Today I have done leetcode's March LeetCoding Challenge with cpp.

March LeetCoding Challenge 21

Description

Partition Labels

You are given a string s. We want to partition the string into as many parts as possible so that each letter appears in at most one part.

Note that the partition is done so that after concatenating all the parts in order, the resultant string should be s.

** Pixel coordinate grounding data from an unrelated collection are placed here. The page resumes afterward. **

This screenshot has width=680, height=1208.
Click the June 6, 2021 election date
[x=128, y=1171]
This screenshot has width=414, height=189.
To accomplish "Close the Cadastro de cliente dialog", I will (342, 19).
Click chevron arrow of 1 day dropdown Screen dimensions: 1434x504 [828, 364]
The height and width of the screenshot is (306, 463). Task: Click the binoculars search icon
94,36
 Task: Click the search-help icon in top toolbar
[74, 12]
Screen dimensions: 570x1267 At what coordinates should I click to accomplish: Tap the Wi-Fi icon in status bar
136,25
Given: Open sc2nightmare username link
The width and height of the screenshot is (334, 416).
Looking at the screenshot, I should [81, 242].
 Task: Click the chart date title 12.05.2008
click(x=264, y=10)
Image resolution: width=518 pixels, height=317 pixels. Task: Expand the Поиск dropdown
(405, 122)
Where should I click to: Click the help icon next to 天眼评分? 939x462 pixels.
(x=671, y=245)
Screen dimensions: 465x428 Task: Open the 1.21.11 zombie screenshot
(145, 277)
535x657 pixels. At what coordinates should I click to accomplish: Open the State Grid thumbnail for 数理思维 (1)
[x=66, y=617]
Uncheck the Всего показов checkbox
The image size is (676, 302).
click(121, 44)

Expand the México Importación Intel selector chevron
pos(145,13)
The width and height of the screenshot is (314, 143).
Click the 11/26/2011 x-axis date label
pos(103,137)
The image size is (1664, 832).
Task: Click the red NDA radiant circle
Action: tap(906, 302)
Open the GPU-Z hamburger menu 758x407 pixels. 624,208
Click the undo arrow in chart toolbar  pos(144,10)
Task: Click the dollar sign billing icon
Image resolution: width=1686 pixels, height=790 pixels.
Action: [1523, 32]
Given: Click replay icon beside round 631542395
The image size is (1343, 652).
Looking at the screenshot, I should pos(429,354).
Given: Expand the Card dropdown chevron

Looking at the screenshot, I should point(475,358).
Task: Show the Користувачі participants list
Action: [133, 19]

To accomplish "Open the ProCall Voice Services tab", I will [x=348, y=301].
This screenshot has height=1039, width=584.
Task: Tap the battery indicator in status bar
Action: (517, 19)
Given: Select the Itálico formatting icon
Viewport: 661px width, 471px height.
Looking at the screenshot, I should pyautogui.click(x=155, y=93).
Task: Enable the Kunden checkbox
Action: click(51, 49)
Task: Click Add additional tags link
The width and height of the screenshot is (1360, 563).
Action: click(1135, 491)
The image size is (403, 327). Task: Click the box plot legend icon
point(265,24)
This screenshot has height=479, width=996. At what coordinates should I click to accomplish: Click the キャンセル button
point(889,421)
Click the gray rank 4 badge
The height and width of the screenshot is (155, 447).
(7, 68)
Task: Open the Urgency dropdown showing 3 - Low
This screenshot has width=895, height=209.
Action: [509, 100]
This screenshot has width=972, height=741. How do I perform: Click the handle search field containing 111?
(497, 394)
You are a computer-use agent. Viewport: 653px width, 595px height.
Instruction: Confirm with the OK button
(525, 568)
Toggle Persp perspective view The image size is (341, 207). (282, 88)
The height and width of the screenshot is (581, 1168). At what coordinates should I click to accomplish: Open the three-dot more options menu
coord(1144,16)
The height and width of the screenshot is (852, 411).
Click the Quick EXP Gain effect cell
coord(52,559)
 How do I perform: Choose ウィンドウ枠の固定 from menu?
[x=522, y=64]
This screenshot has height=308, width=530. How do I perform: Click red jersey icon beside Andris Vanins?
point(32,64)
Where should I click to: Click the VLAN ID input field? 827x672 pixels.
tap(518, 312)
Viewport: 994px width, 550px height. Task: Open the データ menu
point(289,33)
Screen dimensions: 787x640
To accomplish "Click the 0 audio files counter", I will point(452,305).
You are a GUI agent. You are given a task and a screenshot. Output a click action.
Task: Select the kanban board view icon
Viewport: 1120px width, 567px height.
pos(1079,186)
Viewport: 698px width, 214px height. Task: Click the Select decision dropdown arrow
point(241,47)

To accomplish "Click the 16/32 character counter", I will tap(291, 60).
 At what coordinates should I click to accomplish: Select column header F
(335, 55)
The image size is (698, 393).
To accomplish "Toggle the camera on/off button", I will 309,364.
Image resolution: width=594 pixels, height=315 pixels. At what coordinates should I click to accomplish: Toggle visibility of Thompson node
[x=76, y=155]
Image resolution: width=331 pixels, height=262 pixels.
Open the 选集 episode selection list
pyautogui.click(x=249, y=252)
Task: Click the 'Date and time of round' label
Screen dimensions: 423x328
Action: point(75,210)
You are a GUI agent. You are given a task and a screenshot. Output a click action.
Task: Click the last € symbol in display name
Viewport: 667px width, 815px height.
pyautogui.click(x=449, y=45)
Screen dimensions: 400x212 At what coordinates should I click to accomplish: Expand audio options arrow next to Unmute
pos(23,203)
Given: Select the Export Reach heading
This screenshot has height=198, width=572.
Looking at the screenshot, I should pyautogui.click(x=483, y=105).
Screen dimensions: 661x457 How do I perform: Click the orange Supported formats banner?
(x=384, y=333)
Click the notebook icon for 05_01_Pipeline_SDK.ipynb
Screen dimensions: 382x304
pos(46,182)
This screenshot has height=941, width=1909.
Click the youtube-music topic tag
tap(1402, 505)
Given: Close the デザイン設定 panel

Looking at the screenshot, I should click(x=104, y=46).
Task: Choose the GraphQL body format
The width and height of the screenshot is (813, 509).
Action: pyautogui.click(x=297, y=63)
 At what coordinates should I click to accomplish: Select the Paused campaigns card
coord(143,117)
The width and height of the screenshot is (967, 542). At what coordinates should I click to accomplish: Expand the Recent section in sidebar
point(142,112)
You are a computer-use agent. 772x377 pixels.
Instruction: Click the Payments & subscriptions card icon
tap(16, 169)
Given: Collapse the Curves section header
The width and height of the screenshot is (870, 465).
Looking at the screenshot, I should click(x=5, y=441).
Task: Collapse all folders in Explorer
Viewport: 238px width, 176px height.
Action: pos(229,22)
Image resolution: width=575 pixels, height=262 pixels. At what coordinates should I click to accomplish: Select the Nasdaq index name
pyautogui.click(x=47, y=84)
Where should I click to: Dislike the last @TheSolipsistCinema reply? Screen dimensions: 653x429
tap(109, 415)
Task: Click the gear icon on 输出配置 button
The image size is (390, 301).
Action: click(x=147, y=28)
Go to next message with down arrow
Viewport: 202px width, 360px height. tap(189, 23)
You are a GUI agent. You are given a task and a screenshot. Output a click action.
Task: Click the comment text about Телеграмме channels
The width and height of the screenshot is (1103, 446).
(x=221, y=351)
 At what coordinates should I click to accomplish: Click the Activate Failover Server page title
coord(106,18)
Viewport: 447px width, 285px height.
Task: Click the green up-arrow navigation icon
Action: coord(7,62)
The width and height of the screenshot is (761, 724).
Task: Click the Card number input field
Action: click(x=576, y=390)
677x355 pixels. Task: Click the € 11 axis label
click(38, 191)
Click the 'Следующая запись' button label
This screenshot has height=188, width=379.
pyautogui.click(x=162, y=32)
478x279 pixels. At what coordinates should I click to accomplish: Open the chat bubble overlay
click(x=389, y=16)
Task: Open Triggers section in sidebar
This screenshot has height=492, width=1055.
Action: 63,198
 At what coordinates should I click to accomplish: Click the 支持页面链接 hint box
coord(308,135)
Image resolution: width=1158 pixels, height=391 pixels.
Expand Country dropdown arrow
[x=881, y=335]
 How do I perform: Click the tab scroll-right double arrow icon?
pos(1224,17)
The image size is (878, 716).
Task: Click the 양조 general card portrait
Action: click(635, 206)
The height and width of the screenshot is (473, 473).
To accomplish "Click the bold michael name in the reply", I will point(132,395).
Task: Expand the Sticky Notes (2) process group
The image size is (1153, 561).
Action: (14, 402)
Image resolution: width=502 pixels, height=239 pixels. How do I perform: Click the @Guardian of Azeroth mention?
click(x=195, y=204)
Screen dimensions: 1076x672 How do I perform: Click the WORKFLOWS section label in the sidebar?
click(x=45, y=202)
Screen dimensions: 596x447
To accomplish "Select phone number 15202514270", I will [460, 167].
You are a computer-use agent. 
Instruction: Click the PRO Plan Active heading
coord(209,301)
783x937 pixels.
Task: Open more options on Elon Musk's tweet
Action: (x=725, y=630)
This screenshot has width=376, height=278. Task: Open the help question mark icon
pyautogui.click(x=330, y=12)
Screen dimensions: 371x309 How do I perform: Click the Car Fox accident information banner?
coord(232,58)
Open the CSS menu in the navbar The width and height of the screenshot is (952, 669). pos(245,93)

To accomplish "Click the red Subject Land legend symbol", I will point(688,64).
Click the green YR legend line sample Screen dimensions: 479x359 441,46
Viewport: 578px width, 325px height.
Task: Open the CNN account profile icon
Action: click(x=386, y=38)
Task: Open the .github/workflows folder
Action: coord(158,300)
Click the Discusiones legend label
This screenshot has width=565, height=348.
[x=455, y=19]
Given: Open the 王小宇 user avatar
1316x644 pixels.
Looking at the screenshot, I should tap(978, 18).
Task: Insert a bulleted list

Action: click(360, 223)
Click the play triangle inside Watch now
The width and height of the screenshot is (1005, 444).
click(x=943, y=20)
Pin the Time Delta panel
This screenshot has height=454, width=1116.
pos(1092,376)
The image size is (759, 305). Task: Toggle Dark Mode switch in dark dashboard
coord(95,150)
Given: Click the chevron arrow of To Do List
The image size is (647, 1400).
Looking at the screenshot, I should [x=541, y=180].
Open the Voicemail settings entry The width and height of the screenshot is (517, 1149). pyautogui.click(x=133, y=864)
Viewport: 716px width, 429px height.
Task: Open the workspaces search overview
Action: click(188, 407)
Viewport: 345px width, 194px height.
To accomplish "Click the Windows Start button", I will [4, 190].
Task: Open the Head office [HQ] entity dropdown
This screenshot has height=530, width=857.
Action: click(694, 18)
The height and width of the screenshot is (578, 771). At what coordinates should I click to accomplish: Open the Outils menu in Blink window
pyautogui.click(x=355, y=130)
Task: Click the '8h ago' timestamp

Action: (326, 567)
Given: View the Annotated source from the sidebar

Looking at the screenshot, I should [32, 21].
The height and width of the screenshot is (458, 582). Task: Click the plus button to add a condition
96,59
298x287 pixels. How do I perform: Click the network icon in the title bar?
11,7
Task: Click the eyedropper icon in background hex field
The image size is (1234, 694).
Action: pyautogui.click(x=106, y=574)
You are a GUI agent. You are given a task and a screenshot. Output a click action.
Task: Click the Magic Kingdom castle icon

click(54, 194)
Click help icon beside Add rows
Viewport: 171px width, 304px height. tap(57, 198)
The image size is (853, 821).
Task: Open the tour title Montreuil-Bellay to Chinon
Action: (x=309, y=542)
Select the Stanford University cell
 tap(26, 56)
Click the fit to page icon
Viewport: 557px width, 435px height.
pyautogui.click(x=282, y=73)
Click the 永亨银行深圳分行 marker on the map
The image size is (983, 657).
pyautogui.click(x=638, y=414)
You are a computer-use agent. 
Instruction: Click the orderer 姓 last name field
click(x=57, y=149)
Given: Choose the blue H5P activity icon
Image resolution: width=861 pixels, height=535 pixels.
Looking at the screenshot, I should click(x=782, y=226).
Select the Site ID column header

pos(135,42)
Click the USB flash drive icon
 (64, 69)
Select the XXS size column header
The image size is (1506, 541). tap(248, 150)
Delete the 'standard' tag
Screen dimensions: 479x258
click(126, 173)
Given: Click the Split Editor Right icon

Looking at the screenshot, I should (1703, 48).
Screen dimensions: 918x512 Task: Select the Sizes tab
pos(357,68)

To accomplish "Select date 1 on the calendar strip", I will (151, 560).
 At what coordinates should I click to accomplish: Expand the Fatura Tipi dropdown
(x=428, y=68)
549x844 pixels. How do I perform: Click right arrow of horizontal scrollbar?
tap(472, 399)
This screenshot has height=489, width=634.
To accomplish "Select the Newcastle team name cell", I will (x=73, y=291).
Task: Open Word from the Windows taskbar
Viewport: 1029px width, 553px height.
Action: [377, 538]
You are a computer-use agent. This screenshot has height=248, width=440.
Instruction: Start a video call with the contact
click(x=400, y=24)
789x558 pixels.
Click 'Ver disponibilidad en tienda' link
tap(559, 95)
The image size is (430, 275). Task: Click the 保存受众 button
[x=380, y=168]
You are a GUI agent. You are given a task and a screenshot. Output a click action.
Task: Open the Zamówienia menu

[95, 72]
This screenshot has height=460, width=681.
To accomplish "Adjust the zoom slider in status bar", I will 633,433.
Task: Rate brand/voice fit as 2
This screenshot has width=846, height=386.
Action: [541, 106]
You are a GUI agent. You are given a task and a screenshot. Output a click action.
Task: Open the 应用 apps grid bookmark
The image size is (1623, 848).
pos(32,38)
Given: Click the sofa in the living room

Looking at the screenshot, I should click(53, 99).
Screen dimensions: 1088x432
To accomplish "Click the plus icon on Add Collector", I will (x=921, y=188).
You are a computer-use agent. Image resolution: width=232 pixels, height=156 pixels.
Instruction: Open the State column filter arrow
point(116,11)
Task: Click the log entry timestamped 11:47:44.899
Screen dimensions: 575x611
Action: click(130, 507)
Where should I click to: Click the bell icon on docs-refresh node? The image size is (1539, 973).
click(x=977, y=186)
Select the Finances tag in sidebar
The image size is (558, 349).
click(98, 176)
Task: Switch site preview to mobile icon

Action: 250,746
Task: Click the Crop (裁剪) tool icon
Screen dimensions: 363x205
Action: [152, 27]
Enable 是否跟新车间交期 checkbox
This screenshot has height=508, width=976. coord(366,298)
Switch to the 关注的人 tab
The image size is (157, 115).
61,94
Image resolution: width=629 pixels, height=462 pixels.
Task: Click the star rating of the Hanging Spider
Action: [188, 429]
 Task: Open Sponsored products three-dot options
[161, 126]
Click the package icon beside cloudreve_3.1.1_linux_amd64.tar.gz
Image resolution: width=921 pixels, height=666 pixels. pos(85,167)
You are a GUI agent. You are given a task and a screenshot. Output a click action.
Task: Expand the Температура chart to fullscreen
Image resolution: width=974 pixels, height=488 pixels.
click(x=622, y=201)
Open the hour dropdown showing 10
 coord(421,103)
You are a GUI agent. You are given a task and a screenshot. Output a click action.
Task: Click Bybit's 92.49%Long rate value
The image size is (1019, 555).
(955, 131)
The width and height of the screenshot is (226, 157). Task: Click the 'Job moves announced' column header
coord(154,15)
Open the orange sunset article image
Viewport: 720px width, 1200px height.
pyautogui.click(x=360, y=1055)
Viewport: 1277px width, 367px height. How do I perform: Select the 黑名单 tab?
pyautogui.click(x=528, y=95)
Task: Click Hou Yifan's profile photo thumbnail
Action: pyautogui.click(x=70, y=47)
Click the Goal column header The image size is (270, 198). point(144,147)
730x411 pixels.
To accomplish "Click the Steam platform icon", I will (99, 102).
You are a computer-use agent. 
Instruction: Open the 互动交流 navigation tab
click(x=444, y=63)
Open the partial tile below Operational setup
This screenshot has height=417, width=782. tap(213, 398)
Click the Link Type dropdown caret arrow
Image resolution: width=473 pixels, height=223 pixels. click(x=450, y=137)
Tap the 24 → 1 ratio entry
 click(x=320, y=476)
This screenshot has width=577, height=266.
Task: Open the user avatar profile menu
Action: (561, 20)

Return a list of integers representing the size of these parts.

Example 1:

Input: s = "ababcbacadefegdehijhklij"
Output: [9,7,8]
Explanation:
The partition is "ababcbaca", "defegde", "hijhklij".
This is a partition so that each letter appears in at most one part.
A partition like "ababcbacadefegde", "hijhklij" is incorrect, because it splits s into less parts.

Example 2:

Input: s = "eccbbbbdec"
Output: [10]

Constraints:

• 1 <= s.length <= 500
• s consists of lowercase English letters.

Solution

class Solution {
public:
  vector<int> partitionLabels(string s) {
    vector<pair<int, int>> pos(26, {-1, -1});
    for(int i = 0; i < s.length(); ++i) {
      if(pos[s[i] - 'a'].first == -1) {
        pos[s[i] - 'a'].first = i;
      }
      pos[s[i] - 'a'].second = i;
    }
    sort(pos.begin(), pos.end());
    vector<int> answer;
    int begin = pos.front().first;
    int end = pos.front().second;
    for(auto [b, e] : pos) {
      if(b > end) {
        if(begin != -1) {
          answer.push_back(end - begin + 1);
        }
        begin = b;
        end = e;
      } else {
        end = max(end, e);
      }
    }
    answer.push_back(end - begin + 1);
    return answer;
  }
};

// Accepted
// 117/117 cases passed (3 ms)
// Your runtime beats 85.7 % of cpp submissions
// Your memory usage beats 64.08 % of cpp submissions (6.6 MB)